◆ TO BE DONE
Copy out every line of text in the entries below word for word, and leave the images out of your answer.
================
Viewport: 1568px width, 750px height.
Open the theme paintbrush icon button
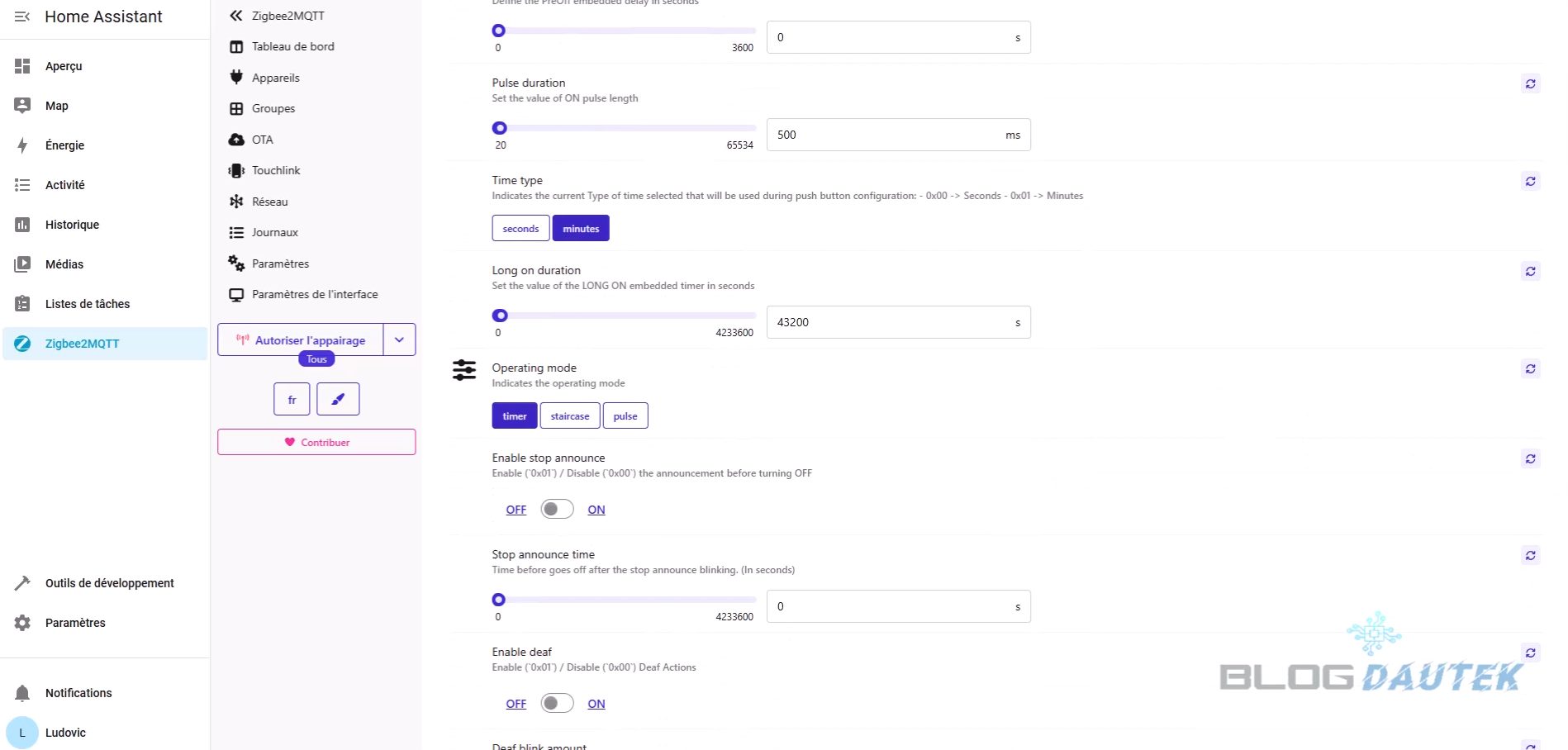tap(338, 399)
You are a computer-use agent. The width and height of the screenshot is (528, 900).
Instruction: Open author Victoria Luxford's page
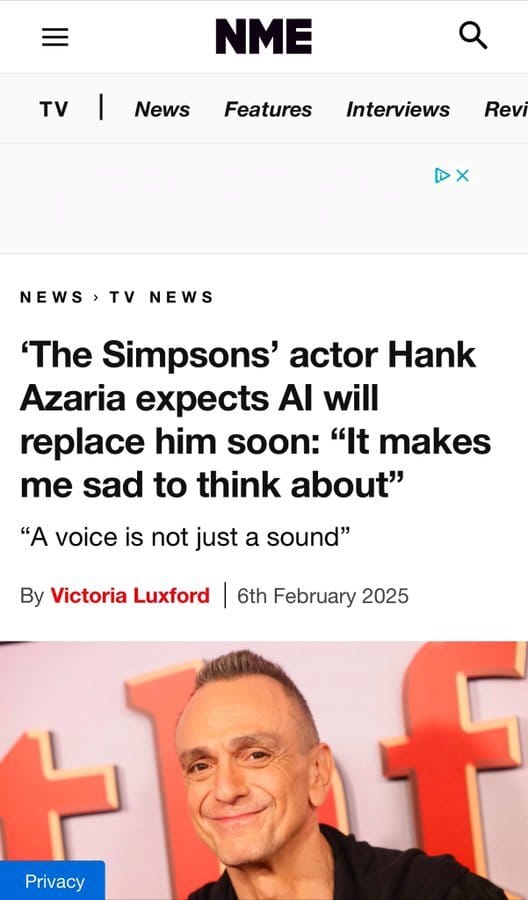click(130, 596)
================
◆ SOLUTION FOR THIS EXERCISE
Viewport: 1568px width, 750px height.
Open the theme paintbrush icon button
tap(338, 399)
You are a computer-use agent. The width and height of the screenshot is (528, 900).
Instruction: Open author Victoria Luxford's page
click(130, 596)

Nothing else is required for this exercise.